Your goal.
In full and without edits, write out the data that follows.

[Saved entries]
---+---

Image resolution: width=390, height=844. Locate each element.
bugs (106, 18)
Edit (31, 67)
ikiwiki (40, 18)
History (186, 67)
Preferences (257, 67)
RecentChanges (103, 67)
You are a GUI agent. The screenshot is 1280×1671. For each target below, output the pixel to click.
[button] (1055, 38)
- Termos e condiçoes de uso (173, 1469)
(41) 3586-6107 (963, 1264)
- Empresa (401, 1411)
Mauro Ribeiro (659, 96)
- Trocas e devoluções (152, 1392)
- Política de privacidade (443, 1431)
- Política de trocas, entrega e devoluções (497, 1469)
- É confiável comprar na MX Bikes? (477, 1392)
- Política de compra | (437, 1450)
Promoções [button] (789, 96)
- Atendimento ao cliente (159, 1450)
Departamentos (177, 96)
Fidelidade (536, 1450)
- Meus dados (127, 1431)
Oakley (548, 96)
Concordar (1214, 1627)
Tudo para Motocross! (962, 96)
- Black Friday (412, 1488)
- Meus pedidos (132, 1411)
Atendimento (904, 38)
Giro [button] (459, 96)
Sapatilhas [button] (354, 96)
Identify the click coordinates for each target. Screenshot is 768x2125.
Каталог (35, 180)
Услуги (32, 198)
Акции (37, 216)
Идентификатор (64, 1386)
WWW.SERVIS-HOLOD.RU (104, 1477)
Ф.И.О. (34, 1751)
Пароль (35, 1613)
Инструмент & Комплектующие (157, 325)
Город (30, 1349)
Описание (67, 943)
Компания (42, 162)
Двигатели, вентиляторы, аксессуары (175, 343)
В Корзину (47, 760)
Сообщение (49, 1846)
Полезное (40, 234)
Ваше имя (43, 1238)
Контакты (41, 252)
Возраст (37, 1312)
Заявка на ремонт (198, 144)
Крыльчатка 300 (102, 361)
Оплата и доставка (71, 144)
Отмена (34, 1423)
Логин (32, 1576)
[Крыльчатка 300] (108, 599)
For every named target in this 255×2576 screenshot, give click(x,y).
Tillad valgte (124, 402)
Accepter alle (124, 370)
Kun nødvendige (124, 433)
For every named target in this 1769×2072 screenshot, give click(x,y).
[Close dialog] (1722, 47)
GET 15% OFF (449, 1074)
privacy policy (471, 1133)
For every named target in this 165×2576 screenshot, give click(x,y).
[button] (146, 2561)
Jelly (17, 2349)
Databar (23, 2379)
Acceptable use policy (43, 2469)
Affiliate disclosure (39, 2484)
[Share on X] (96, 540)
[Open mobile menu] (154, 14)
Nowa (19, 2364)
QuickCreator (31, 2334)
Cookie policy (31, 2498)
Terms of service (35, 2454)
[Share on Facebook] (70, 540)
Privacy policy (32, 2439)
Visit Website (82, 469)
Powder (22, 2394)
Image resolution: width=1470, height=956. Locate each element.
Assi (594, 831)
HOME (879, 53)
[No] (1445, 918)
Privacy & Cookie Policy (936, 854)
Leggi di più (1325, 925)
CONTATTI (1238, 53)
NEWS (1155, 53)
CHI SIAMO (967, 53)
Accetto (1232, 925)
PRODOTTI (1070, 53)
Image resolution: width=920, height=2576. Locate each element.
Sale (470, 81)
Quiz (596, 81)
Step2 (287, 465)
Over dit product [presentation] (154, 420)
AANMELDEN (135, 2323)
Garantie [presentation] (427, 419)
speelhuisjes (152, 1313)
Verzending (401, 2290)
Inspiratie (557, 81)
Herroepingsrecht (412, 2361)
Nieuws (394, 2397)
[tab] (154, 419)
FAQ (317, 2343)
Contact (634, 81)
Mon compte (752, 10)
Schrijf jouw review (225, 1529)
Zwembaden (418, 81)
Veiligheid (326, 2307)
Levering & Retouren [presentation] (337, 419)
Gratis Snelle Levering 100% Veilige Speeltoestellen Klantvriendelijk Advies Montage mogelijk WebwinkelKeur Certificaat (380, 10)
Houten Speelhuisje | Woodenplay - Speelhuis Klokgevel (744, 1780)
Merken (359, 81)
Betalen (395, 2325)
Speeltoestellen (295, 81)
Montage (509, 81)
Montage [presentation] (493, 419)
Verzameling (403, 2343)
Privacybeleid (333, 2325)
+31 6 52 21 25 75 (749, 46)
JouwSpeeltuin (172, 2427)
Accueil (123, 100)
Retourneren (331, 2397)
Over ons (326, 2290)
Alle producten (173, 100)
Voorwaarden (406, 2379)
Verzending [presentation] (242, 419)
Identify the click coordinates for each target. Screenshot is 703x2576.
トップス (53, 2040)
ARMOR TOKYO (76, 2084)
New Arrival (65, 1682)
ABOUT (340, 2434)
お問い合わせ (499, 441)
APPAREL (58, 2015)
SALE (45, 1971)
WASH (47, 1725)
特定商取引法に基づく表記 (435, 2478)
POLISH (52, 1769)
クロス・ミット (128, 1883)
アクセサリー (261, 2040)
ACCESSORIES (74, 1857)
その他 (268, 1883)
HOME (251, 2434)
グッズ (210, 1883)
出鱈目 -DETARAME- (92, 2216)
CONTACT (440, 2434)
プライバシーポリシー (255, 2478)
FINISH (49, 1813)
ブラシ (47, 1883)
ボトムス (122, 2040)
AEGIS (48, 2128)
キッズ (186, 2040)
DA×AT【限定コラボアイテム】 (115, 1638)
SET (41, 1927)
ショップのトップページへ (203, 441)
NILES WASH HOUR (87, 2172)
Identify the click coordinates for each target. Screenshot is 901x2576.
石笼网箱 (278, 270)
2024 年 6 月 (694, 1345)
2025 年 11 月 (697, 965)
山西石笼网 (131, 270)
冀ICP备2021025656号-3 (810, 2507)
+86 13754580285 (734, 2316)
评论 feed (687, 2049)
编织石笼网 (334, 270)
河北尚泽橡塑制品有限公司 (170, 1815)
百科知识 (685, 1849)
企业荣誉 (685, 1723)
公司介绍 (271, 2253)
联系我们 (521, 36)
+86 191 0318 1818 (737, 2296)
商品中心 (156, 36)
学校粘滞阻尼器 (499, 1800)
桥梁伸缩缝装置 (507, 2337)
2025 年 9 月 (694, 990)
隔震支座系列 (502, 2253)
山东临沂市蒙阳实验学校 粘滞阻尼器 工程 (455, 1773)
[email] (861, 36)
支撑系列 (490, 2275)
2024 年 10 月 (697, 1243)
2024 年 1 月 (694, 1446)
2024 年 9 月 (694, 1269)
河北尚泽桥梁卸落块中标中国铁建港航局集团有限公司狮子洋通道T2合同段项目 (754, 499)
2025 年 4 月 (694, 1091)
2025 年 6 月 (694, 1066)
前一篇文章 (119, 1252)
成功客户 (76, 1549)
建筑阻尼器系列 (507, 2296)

---+---

Solution.
Image resolution: width=390, height=844. Locate each element.
bugs (106, 18)
Edit (31, 67)
ikiwiki (40, 18)
History (186, 67)
Preferences (257, 67)
RecentChanges (103, 67)
You are a GUI agent. The screenshot is 1280×1671. For each target below, output the pixel to click.
[button] (1055, 38)
- Termos e condiçoes de uso (173, 1469)
(41) 3586-6107 (963, 1264)
- Empresa (401, 1411)
Mauro Ribeiro (659, 96)
- Trocas e devoluções (152, 1392)
- Política de privacidade (443, 1431)
- Política de trocas, entrega e devoluções (497, 1469)
- É confiável comprar na MX Bikes? (477, 1392)
- Política de compra | (437, 1450)
Promoções [button] (789, 96)
- Atendimento ao cliente (159, 1450)
Departamentos (177, 96)
Fidelidade (536, 1450)
- Meus dados (127, 1431)
Oakley (548, 96)
Concordar (1214, 1627)
Tudo para Motocross! (962, 96)
- Black Friday (412, 1488)
- Meus pedidos (132, 1411)
Atendimento (904, 38)
Giro [button] (459, 96)
Sapatilhas [button] (354, 96)
Identify the click coordinates for each target. Screenshot is 768x2125.
Каталог (35, 180)
Услуги (32, 198)
Акции (37, 216)
Идентификатор (64, 1386)
WWW.SERVIS-HOLOD.RU (104, 1477)
Ф.И.О. (34, 1751)
Пароль (35, 1613)
Инструмент & Комплектующие (157, 325)
Город (30, 1349)
Описание (67, 943)
Компания (42, 162)
Двигатели, вентиляторы, аксессуары (175, 343)
В Корзину (47, 760)
Сообщение (49, 1846)
Полезное (40, 234)
Ваше имя (43, 1238)
Контакты (41, 252)
Возраст (37, 1312)
Заявка на ремонт (198, 144)
Крыльчатка 300 (102, 361)
Оплата и доставка (71, 144)
Отмена (34, 1423)
Логин (32, 1576)
[Крыльчатка 300] (108, 599)
For every named target in this 255×2576 screenshot, give click(x,y).
Tillad valgte (124, 402)
Accepter alle (124, 370)
Kun nødvendige (124, 433)
For every named target in this 1769×2072 screenshot, give click(x,y).
[Close dialog] (1722, 47)
GET 15% OFF (449, 1074)
privacy policy (471, 1133)
For every named target in this 165×2576 screenshot, give click(x,y).
[button] (146, 2561)
Jelly (17, 2349)
Databar (23, 2379)
Acceptable use policy (43, 2469)
Affiliate disclosure (39, 2484)
[Share on X] (96, 540)
[Open mobile menu] (154, 14)
Nowa (19, 2364)
QuickCreator (31, 2334)
Cookie policy (31, 2498)
Terms of service (35, 2454)
[Share on Facebook] (70, 540)
Privacy policy (32, 2439)
Visit Website (82, 469)
Powder (22, 2394)
Image resolution: width=1470, height=956. Locate each element.
Assi (594, 831)
HOME (879, 53)
[No] (1445, 918)
Privacy & Cookie Policy (936, 854)
Leggi di più (1325, 925)
CONTATTI (1238, 53)
NEWS (1155, 53)
CHI SIAMO (967, 53)
Accetto (1232, 925)
PRODOTTI (1070, 53)
Image resolution: width=920, height=2576. Locate each element.
Sale (470, 81)
Quiz (596, 81)
Step2 (287, 465)
Over dit product [presentation] (154, 420)
AANMELDEN (135, 2323)
Garantie [presentation] (427, 419)
speelhuisjes (152, 1313)
Verzending (401, 2290)
Inspiratie (557, 81)
Herroepingsrecht (412, 2361)
Nieuws (394, 2397)
[tab] (154, 419)
FAQ (317, 2343)
Contact (634, 81)
Mon compte (752, 10)
Schrijf jouw review (225, 1529)
Zwembaden (418, 81)
Veiligheid (326, 2307)
Levering & Retouren [presentation] (337, 419)
Gratis Snelle Levering 100% Veilige Speeltoestellen Klantvriendelijk Advies Montage mogelijk WebwinkelKeur Certificaat (380, 10)
Houten Speelhuisje | Woodenplay - Speelhuis Klokgevel (744, 1780)
Merken (359, 81)
Betalen (395, 2325)
Speeltoestellen (295, 81)
Montage (509, 81)
Montage [presentation] (493, 419)
Verzameling (403, 2343)
Privacybeleid (333, 2325)
+31 6 52 21 25 75 (749, 46)
JouwSpeeltuin (172, 2427)
Accueil (123, 100)
Retourneren (331, 2397)
Over ons (326, 2290)
Alle producten (173, 100)
Voorwaarden (406, 2379)
Verzending [presentation] (242, 419)
Identify the click coordinates for each target. Screenshot is 703x2576.
トップス (53, 2040)
ARMOR TOKYO (76, 2084)
New Arrival (65, 1682)
ABOUT (340, 2434)
お問い合わせ (499, 441)
APPAREL (58, 2015)
SALE (45, 1971)
WASH (47, 1725)
特定商取引法に基づく表記 (435, 2478)
POLISH (52, 1769)
クロス・ミット (128, 1883)
アクセサリー (261, 2040)
ACCESSORIES (74, 1857)
その他 (268, 1883)
HOME (251, 2434)
グッズ (210, 1883)
出鱈目 -DETARAME- (92, 2216)
CONTACT (440, 2434)
プライバシーポリシー (255, 2478)
FINISH (49, 1813)
ブラシ (47, 1883)
ボトムス (122, 2040)
AEGIS (48, 2128)
キッズ (186, 2040)
DA×AT【限定コラボアイテム】 (115, 1638)
SET (41, 1927)
ショップのトップページへ (203, 441)
NILES WASH HOUR (87, 2172)
Identify the click coordinates for each target. Screenshot is 901x2576.
石笼网箱 (278, 270)
2024 年 6 月 (694, 1345)
2025 年 11 月 (697, 965)
山西石笼网 (131, 270)
冀ICP备2021025656号-3 (810, 2507)
+86 13754580285 (734, 2316)
评论 feed (687, 2049)
编织石笼网 (334, 270)
河北尚泽橡塑制品有限公司 (170, 1815)
百科知识 (685, 1849)
企业荣誉 (685, 1723)
公司介绍 (271, 2253)
联系我们 (521, 36)
+86 191 0318 1818 (737, 2296)
商品中心 (156, 36)
学校粘滞阻尼器 (499, 1800)
桥梁伸缩缝装置 (507, 2337)
2025 年 9 月 (694, 990)
隔震支座系列 (502, 2253)
山东临沂市蒙阳实验学校 粘滞阻尼器 工程 (455, 1773)
[email] (861, 36)
支撑系列 (490, 2275)
2024 年 10 月 (697, 1243)
2024 年 1 月 (694, 1446)
2024 年 9 月 (694, 1269)
河北尚泽桥梁卸落块中标中国铁建港航局集团有限公司狮子洋通道T2合同段项目 (754, 499)
2025 年 4 月 (694, 1091)
2025 年 6 月 (694, 1066)
前一篇文章 (119, 1252)
成功客户 (76, 1549)
建筑阻尼器系列 (507, 2296)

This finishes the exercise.